ليلى actually i feel pleasure to read about themes of identity and how to probe in the past and the present , such novels are taking its interest in reading . i want to read a copy of that book


message 16: by Pam (new)

Pam I've also read, and enjoyed, The Bonesetter's Daughter.


message 17: by Diane (new)

Diane Roemke i have never read Her books but they are the type I am interested in so I will download on my kindle and see for myself. I feel I will really enjoy Her writing.


message 18: by Simone (new)

Simone I am half way through Valley of Amazement. The beginning was a little similar to her other books (mother/daughter angst), but that quickly turned into independent stories of the two women and the book is now a page-turner, am enjoying it thoroughly. Amy Tan is an unbelievably good author, just amazing herself. Thank you Ms Tan for never disappointing!


message 19: by Mrdaniel (new)

Mrdaniel cant wait 2 read d book


message 20: by April (new)

April robinson new book alert !!! cant wait to get this !!


message 21: by Gwenda (new)

Gwenda Bellion This was a great interview!


message 22: by Aqdas (new)

Aqdas Ali okey. I am neither American nor Chinees but working on different cultures and customs. was pleased to learn know the boldness of the writer she rewritten her past.Many things are yet to be unveiled. Amazing and facinating.


message 23: by Aqdas (new)

Aqdas Ali okey. I am neither American nor Chinees but working on different cultures and customs. was pleased to learn know the boldness of the writer she rewritten her past.Many things are yet to be unveiled.

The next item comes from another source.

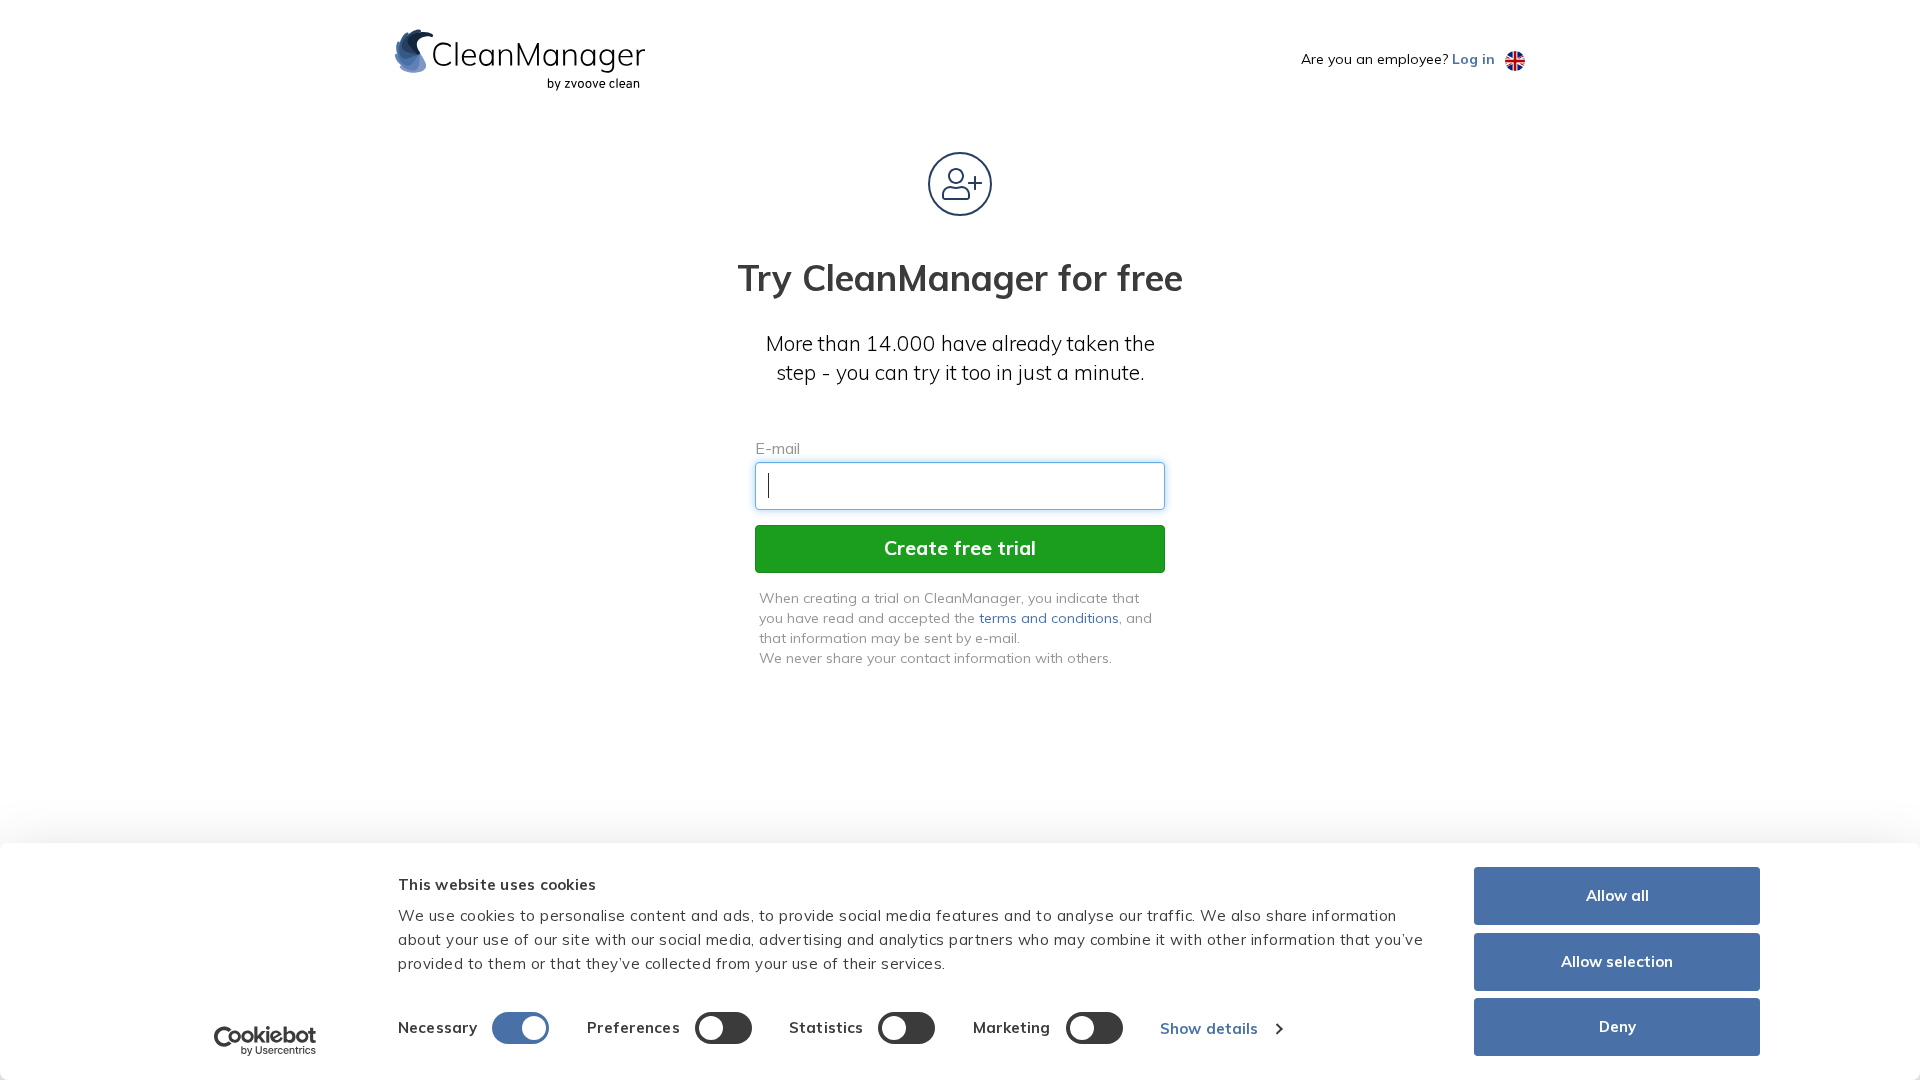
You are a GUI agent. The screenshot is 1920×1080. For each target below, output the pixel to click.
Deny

Amazing and facinating.


message 24: by Sue (new)

Sue I loved this book. I highly recommend it to anyone who is a fan of Amy Tan. The characters she depicts in her new book, just fly off the pages! I was totally immersed in the story, and didn't want it to end.

This is Amy Tan at her best.


message 25: by Shaunaly (new)

Shaunaly Higgins Great interview! Looking forward to reading her new book.


message 26: by Cut Siti Sarah (new)

Cut Siti Sarah Cut Siti Sarah My favorite writer and my hero as well, she could captured Asian character precisely.
It's just like reading about my grandmothers, aunts and uncles...
I've read all of her books including 'The Valley of Amazement'.
Amy Tan you rock....


message 27: by Terri (new)

Terri Definitely a must read!!! Thank to the moderators for setting up this interview, this is GREAT!


message 28: by Sheila (new)

Sheila Culshaw I don't think this book is as good as her others. She is at her best when writing about her relationship with her mother.


message 29: by Timothy (new)

Timothy I always love your book! Especially very connected and bond between mom and daughter, even after daughter turns to mom and still reminisce of her mom of what she had passed onto her to teach the next generation daughter. Looking forward to your new book!